In March, ESA’s new heavy-lift rocket, Ariane 6 – built by a consortium of European companies – carried out its first commercial mission, deploying a French military reconnaissance satellite into orbit. This means Europe can now independently launch satellites for the first time since Russia pulled its heavy Soyuz rockets after invading Ukraine.
Also this year, the agency’s Space Rider reusable robotic laboratory is due to make its maiden flight, with the aim of providing commercial customers with “affordable and independent” access to space for the benefit of humankind. The uncrewed lab will spend two months carrying out experiments using microgravity to advance research in areas such as pharmaceutics, biomedicine, biology and physical science.
Earthly benefits
No vertical orbital rocket has ever blasted off from western Europe, with all launches being from overseas sites. However, a handful of companies are hoping to change that with help from ESA, which funds rocket launch companies through its Boost! programme. In 2024, it awarded €44.22 million to Isar Aerospace, Orbex, RFA and HyImpulse in the hope that one or more of them will soon begin regular flight missions from two potential sites: Andøya in Norway and the Shetland Islands north of the UK.
Space exploration has produced a plethora of down-to-Earth benefits, from solar panels, implantable heart monitors and cancer therapies to lightweight materials, water-purification technologies, improved computing systems and global search-and-rescue systems.
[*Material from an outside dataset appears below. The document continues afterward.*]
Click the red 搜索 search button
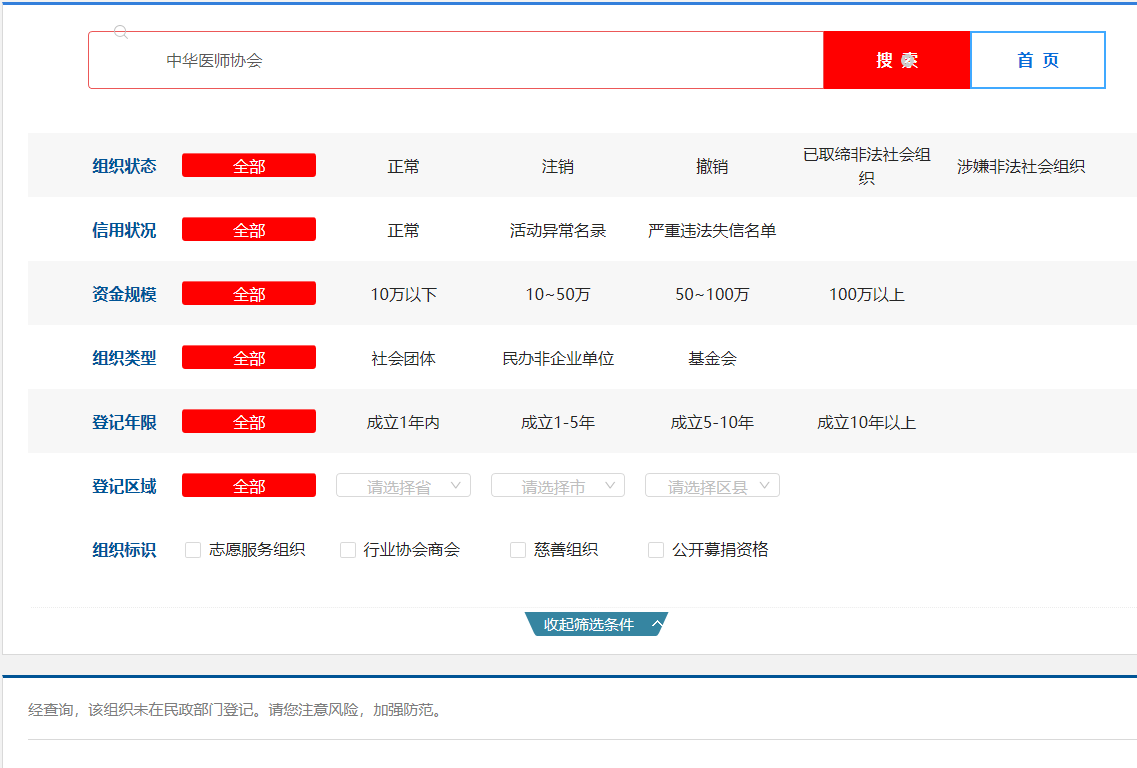Screen dimensions: 1137x768 pyautogui.click(x=896, y=60)
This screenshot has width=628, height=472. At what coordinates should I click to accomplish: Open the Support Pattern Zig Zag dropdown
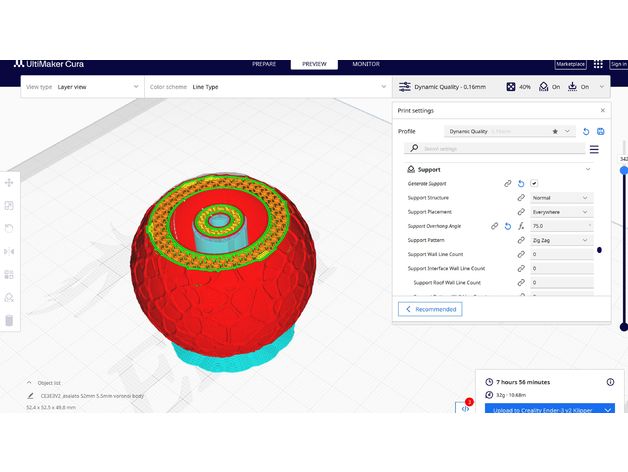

Some of the latest spinoffs from NASA projects include:
• Facilities on the International Space Station for commercial companies to perform science, including culturing higher-quality human heart tissue and knee cartilage and pharmaceutical crystals that can be grown on Earth to provide new medical treatments
• Antigravity treadmills to help people with mobility conditions to walk or run, first developed to maintain the fitness of astronauts in weightless environments
• Nutritional supplements originally formulated to keep space crews fit and mitigate the health hazards of long stays in space
• Technology for the 3D printing of buildings on the moon now being used by its developers to print large structures here on Earth. More bizarrely, another group of researchers has plans to build homes on Earth from a concept it developed to grow lunar buildings from fungus.
Said Dan Lockney, technology transfer executive at NASA: “I’ve learned it’s almost impossible to predict where space technology will find an application in the commercial market.”